HMML Version 2.0 deel 11

  • Nico Jurgens

    Beste Andreas,

    Ik zal uitleggen hoe ik de stand van de wieken aan de Spitfire bepaald heb. In theorie is die hoek heel eenvoudig te bepalen, in de praktijk is het wat lastiger of je moet goede spullen hebben. De hoek volgt uit de snellopendheid van de molen. Dat is de verhouding tussen de omtreksnelheid van de toppen van de wieken en de ongestoorde windsnelheid. De snellopendhied is in principe onafhankelijk van de windsnelheid. De windsnelheid zou je moeten meten op ruime afstand vóór de molen, liefst op askophoogte of nog enkele meters hoger. De omtreksnelheid van de wieken zou je kunnen berekenen uit het toerental. In de Gildebrief heeft ooit gestaan hoe je een fietscomputer kunt gebruiken om het toerental van de molen te meten. Je kunt het toerental natuurlijk ook bepalen door met een stopwatch naast de omwentelingenteller te gaan zitten. Het aantal toeren maal de omtrek die de top van de wieken beschrijft, levert de omtreksnelheid.

    Er zijn uiteraard al eerder metingen gedaan. Gebleken is dat het gevlucht van een watermolen optimaal functioneert bij een snellopendheid van 2,4 tot 2,7. Onbelast gaat het gevlucht ongeveer anderhalf maal zo snel lopen; de snellopendheid bedraagt dan 3,6 tot circa 4. Korenmolens in het zuiden van het land hebben een optimale snellopendheid van 3 tot 3,5 en Vlaamse molens met een vlakke zeeg komen nog hoger. Onbelast kunnen die flink gaan hollen. Zoals wijlen W.O. Bakker zei over een Vlaamse molen die hij samen met zijn eveneens overleden molenvriend I.J. de Kramer bezocht: “die stond te toll’n dat’t zelfs de Kraèmer teveel werd”.
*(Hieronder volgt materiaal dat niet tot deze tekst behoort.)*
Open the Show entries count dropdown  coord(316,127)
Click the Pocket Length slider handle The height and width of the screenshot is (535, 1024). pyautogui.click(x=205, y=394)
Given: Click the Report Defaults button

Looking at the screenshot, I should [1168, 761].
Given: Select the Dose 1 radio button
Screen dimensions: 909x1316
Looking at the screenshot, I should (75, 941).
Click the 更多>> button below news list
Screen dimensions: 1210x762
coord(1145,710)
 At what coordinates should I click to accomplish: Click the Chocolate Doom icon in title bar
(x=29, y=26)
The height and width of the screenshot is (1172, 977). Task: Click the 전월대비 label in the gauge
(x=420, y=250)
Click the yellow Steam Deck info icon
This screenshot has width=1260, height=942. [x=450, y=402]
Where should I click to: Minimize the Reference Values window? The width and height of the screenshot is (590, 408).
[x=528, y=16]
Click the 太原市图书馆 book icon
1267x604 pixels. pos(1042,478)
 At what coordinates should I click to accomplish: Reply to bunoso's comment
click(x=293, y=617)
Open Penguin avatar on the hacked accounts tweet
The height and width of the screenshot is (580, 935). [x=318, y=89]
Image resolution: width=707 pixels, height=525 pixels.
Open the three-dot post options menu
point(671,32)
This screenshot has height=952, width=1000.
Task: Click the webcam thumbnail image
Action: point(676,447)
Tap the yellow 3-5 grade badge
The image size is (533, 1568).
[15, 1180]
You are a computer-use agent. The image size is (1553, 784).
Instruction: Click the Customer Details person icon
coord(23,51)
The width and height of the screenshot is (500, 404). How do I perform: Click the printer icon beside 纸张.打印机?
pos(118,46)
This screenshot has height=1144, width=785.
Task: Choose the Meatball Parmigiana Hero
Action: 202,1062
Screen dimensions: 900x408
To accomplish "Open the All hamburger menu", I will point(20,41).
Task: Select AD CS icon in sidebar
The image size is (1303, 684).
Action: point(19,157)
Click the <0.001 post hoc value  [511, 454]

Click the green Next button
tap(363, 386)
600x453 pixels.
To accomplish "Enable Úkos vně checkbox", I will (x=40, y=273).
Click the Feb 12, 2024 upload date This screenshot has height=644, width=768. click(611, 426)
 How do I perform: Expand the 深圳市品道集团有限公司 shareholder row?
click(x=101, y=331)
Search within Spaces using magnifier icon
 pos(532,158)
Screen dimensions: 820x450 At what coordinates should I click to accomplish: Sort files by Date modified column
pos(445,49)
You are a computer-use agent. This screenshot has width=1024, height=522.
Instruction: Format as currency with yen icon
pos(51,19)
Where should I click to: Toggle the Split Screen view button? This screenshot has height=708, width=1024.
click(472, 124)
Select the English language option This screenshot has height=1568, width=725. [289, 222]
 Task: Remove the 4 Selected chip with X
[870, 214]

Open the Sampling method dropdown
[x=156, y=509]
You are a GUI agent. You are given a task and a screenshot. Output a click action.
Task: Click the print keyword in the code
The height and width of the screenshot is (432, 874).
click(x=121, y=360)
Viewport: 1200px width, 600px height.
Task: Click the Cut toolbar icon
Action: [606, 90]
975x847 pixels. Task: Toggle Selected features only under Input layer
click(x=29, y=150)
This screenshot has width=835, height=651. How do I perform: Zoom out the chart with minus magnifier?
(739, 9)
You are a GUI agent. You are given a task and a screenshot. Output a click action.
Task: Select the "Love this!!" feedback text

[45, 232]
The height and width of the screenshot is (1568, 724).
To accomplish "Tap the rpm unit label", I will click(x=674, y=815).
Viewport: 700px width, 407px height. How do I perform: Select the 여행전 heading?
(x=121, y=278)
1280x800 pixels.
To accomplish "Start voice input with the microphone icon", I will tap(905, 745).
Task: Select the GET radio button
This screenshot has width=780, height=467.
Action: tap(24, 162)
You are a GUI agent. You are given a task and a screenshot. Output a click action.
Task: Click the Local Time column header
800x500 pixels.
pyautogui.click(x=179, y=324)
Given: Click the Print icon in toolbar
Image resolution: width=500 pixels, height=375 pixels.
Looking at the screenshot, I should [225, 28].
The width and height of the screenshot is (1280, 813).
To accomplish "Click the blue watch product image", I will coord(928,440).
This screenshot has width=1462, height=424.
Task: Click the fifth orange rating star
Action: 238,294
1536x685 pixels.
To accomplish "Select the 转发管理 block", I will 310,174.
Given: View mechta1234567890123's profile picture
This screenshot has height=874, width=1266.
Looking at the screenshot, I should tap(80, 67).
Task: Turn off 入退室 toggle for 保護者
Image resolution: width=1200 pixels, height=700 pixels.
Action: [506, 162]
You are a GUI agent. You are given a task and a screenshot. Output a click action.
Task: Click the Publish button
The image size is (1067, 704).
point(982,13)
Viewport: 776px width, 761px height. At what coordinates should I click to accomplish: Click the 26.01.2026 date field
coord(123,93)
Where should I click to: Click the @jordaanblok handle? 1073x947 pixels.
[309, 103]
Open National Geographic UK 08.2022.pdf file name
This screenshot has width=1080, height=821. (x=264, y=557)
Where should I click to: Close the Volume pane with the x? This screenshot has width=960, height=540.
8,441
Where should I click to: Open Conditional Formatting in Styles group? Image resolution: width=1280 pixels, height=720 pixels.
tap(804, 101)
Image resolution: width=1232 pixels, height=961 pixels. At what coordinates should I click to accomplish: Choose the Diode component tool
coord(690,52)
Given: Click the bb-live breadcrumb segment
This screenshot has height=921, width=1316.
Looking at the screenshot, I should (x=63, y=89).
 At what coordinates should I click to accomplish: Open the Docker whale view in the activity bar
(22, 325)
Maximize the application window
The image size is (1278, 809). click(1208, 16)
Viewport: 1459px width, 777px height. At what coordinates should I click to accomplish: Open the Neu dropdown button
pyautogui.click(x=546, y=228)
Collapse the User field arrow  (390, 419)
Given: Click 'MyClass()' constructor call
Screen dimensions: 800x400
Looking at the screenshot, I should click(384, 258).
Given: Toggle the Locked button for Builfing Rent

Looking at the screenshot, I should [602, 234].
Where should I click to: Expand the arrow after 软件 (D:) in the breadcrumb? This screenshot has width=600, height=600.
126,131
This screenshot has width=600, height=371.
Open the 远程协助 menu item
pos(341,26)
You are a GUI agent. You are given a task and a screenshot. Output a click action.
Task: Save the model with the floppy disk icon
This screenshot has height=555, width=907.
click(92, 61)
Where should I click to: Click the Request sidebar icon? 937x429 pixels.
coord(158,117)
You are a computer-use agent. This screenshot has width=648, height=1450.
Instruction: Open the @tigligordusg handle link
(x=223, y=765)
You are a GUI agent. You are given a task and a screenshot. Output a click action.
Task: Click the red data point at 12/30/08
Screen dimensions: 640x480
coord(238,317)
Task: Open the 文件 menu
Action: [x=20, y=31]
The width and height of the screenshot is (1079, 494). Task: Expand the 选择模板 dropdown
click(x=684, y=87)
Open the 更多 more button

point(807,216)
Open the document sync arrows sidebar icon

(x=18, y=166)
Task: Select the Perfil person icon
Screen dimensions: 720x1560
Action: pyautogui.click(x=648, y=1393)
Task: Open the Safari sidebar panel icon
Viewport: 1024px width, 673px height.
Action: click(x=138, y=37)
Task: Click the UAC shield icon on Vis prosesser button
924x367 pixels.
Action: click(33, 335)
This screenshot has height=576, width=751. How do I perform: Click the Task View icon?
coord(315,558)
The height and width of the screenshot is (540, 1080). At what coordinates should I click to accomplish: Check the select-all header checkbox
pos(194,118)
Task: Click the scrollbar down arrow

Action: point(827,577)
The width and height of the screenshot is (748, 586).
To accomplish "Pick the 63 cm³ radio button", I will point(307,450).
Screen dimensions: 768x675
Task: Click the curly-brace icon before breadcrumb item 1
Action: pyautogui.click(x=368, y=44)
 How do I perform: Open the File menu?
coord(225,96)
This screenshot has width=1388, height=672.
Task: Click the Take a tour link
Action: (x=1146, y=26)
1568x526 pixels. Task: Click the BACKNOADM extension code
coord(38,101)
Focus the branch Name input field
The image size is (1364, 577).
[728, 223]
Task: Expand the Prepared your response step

    Ik ben uitgegaan van een snellopendheid van 4. Een cotangens van 4 hoort bij een hoek van 14°. Bij Hollandse watermolens staat de koorde van voor- naar achterzoom aan de top van de wiek gewoonlijk neutraal of enkele graden naar achter (dus met het grootste deel van het hek mee), bij korenmolens in het zuidoosten van het land staat de koorde neutraal of iets naar voor. Ga ik dus uit van een korenmolen met snellopendheid van 4 en een gevlucht waarbij de koorde 1° naar voor staat, dan wordt de hoek waaronder de schijnbare wind invalt 15°. Zou ik uitgaan van een snellopendheid van 2,6, dan hoort die cotangens bij een hoek van 21°. Trek er 1° vanaf, dan valt de schijnbare wind in onder een hoek van 20°. De tekening van de Spitfire stelt de situatie voor dat het vliegtuig precies horizontaal vliegt. De koorde van de wiekvleugels maakt een hoek van 15° met de horizon. Ik heb de stand van de wieken dus eerder te vlak dan te schuin getekend. Maar de tekening was ook alleen maar bedoeld om visueel te maken waar ik anders een aantal formules voor nodig zou hebben, waardoor de problematiek ook te begrijpen is door lezers die geen natuurkunde gestudeerd hebben. De tekening maakt in één keer duidelijk dat een traditionele molenwiek allerbelabberdst werkt. Maar onze voorouders hadden niets beters en ze hebben de molens zo gebouwd dat ze met zulke wieken perfect functioneren. Als een molen vrij staat, hoef je daar dus ook helemaal niets aan te veranderen. Ik heb met de molen van Moergestel (de oude molen, vóór de restauratie van 1992; zie de foto in de Molenwereld) een keer gemalen op een uitzonderlijk regelmatige oostenwind. In die richting was de omgeving toen nog helemaal vrij. Oostenwind is altijd regelmatig, maar deze was zelfs buitengewoon regelmatig vergeleken met andere oostenwind. Onvoorstelbaar hoeveel werk een molen dan verzet. Maar er hoeven maar een paar turbulenties in de wind te zitten, en de molen valt al een enorm end terug.

    Groeten, Nico

  • Andre Koopal

    Hoi Nico

    (Disclaimer, het Molenwereld artikel nog niet gelezen).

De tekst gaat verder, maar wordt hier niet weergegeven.